Zdjęcia wykonane w wietnamskim lesie, przedstawiają maleńkiego jelenia ze srebrnym grzbietem w momencie poszukiwania jedzenia. Zwierzę po raz ostatni widziano blisko 30 lat temu. Wielu naukowców uważa, że niezwykły ssak znajduje się na granicy wyginięcia.
Dawno niewidziany kanczyl
Według informacji zamieszczonych na łamach czasopisma "Nature Ecology and Evolution" jelenia po raz ostatni widziano w 1990 roku, a sam gatunek został zidentyfikowany w 1910 roku. Wówczas naukowcy zauważyli kilka niezwykłych zwierząt w pobliżu Nha Trang, około 450 km od największego miasta Wietnamu – Ho Chi Minh.

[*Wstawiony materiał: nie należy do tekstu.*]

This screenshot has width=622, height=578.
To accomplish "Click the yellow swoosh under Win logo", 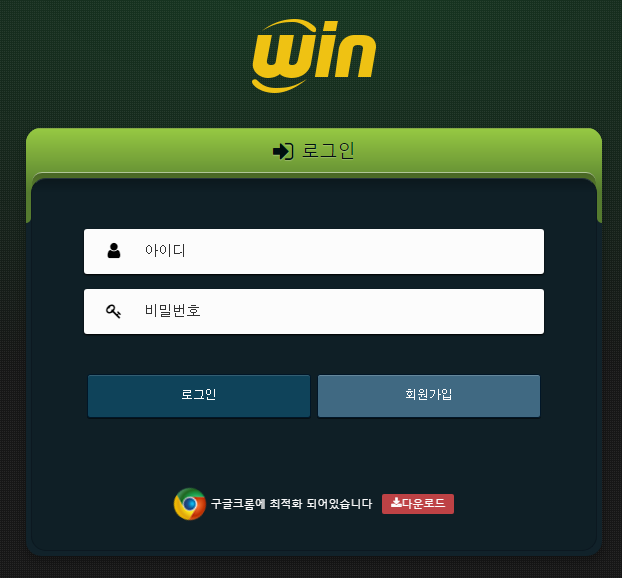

Od 1990 roku, czyli od ostatniego spotkania z kanczylem, naukowcy zastanawiali się, czy zwierzę wyginęło, czy wciąż ukrywa się w wietnamskich lasach. Jeden z nich, biolog An Nguyen, współpracujący z Global Wildlife Conservation postanowił to sprawdzić.
Lokalna wiedza
Nguyen razem z Barneyem Longiem i Andrew Tilkerem udał się w miejsca, gdzie po raz ostatni widziano malutkiego jelenia. Naukowcy rozmawiali z mieszkańcami okolicznych wsi i weryfikowali przekazywane im informacje.
Wszystko wskazywało na to, że wielu z nich miało styczność ze zwierzęciem. Dlatego też naukowcy zdecydowali się na rozmieszczenie 30 kamer aktywowanych ruchem, które miały "polować" na kanczyla.
- Wyniki były niesamowite. Cieszyłem się, gdy sprawdzaliśmy nagrania i zobaczyłem kanczyla ze srebrnym grzbietem – powiedział Nguyen.
Naukowcy ostrzegają, że tak łatwe odnalezienie kanczyla wcale nie wskazuje na to, że gatunek nie znajduje się na skraju wyginięcia. Zwłaszcza że lasy w Azji Południowo-Wschodniej są zagrożone ze względu na zwiększającą się populację oraz rozwój przemysłu.